── ZU LESENDER TEXT ──

# frage zu usb: scanner - digicam

## err0r

Hallo.

also bin ganz zufrieden mit meinem system. alles läuft wunderbar  :Smile: 

nur eins stört mich gewaltig...wenn ich z.b meine digicam anschließe wird sie als scsi erkannt. aber dieser ist bei jedem anschalten der digicam anders, daher muss ich jedesmal denn langen weg gehen und es immer per hand mounten. kann man nicht einen festen mount punkt in die fstab eintragen und dann nur noch anmachen und los gehts?!

achja: gphoto2 << da ist die cam nicht dabei. hab die Fujifilm finepix a202.

so und noch was zum usb scanner. das issn canon FB630U.

Was für ne software soll ich da nehmen? und wie setz ich da auch einen "festen" mountpunkt fest? also nich das dass da auch so ist ...in sachen bei jedem scan n neuer scsi host...

liebe grüße

err0r

----------

## DerMojo

 *err0r wrote:*   

> aber dieser ist bei jedem anschalten der digicam anders, daher muss ich jedesmal denn langen weg gehen und es immer per hand mounten. kann man nicht einen festen mount punkt in die fstab eintragen und dann nur noch anmachen und los gehts?!

───
── BEREITGESTELLTE AUFLISTUNG ──

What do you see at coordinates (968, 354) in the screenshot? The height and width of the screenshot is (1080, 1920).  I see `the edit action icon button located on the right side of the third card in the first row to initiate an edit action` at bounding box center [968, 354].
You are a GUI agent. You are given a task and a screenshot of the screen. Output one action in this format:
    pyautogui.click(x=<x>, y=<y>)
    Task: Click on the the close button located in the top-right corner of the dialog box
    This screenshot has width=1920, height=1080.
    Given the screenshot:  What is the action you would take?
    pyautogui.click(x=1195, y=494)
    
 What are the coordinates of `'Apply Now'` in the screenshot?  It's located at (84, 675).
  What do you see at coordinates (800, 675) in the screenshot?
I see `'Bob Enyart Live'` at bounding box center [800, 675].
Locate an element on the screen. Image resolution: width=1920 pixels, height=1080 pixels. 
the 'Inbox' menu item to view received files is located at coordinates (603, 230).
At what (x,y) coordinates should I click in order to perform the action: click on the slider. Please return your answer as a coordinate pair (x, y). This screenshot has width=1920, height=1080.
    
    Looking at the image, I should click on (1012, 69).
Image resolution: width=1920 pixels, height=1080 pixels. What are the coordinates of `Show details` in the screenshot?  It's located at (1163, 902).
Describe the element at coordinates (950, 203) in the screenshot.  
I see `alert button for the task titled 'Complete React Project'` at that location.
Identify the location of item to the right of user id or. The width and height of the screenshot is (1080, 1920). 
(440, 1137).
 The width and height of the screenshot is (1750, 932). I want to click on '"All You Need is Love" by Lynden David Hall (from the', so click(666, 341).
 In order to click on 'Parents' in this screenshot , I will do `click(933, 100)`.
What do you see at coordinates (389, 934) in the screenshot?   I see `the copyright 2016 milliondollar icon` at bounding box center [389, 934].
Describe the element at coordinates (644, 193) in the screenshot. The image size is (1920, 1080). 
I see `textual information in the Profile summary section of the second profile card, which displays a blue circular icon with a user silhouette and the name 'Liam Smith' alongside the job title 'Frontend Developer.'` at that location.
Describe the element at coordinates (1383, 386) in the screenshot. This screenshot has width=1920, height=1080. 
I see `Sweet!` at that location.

───

AUFGABENLISTE:
1. Welche Sätze in err0rs eigenem Beitrag im Thread enden mit einem Fragezeichen?
2. Gib den Abschnitt des Threads von „also bin ganz“ bis einschließlich „Fujifilm finepix a202.“ wieder und ersetze darin jedes „digicam“ durch „Kamera“.

LÖSUNGEN JE AUFGABE:
1.
- kann man nicht einen festen mount punkt in die fstab eintragen und dann nur noch anmachen und los gehts?!
- Was für ne software soll ich da nehmen?
- und wie setz ich da auch einen "festen" mountpunkt fest?

2.
also bin ganz zufrieden mit meinem system. alles läuft wunderbar  :Smile: 

nur eins stört mich gewaltig...wenn ich z.b meine Kamera anschließe wird sie als scsi erkannt. aber dieser ist bei jedem anschalten der Kamera anders, daher muss ich jedesmal denn langen weg gehen und es immer per hand mounten. kann man nicht einen festen mount punkt in die fstab eintragen und dann nur noch anmachen und los gehts?!

achja: gphoto2 << da ist die cam nicht dabei. hab die Fujifilm finepix a202.